The future of search: Conversational, semantic, and vectorized models
Semantic search
What Aasman describes as the future of search couples the question-answering, validation aspect of LLMs with the enterprise granularity of semantic search. This combinatorial approach to search technologies—incorporating the rules systems and symbolic reasoning of semantic search alongside statistical model approaches—seems indicative of the general trajectory in which search is headed. Newer methods won’t displace established ones, but augment them—and vice versa. Potter espoused the virtues of taking what he described as a “multifaceted search approach” involving indexing, rules, and LLMs.
Rules-based systems and taxonomies are at the crux of semantic search. According to Aasman, with this search methodology, “You have unstructured text. You create a taxonomy of your important concepts. You extract your important concepts out of all your text, reducing all your words.” This method enables organizations to specify synonyms for the words denoting concepts too. Thus, users can readily find all the documents that relate to a particular clause in a contract, for example, by finding the term for it and its synonyms.
Context and search relevance
The semantic search process Aasman articulated greatly informs the underlying relevance model via taxonomies—which might be devised by humans or LLMs. The most truly relevant search results, however, are also informed by the context surrounding the query. In addition to considerations such as who the user is and the business purpose for the search, other dimensions of context include “a person’s access control rights,” Potter explained. “What are they allowed to see? That’s context. What organization are they in? Who’s their network of people that they work with from a collaboration and sharing perspective?”
The networking aspect of context may prove pivotal for increasing search relevance. Depending on some of the other factors Potter mentioned, a searcher’s cohorts or use case can be employed to create what Potter called “collective intelligence” for issuing meaningful search results. This approach allows systems “to start learning from what other questions people are asking,” Potter remarked. “That is context as well. What are my peers asking? Can I actually help map your question to one of theirs, and then map that so they get a similar answer?” External data sources, such as reference data pertaining to country codes, tax codes, and other such information, are also used to form the context that can boost the relevance of search results.
Vector search
Vector searches are becoming invaluable to the relevance models for numerous search applications. Although this search technique has been well-established, it still issues apropos results as “an alternative approach to semantic search,” Aasman said. This method creates vectors—a list of numbers—out of searchable content. Queries themselves are also transformed into vectors, which become the basis for finding all the other vectors that are similar to it. “You can always compute the distance between two vectors,” Aasman explained. With this mathematical foundation, it’s possible to find all the documents closest to a vectorized query for particulars such as, for example, insurance claims costs above a certain threshold for roofing damage in a specific state.

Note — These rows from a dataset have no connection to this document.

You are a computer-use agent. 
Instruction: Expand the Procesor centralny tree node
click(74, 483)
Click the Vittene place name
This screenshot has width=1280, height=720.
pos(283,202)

Contemporary vector searches are frequently predicated on word embeddings that represent which words are closest together in a dimensional space. GPT-4.0, ChatGPT, and other LLMs usually rely on this approach, which Riley termed “a mathematical process that typically goes through a transformer model.” The many advantages of vector searches include:
♦ More than documents: Numerous pieces of content, including images and video, in addition to traditional documents or webpages, can be transformed into vectors for similarity searches. This point is imperative for digital assets management use cases and other content services applications.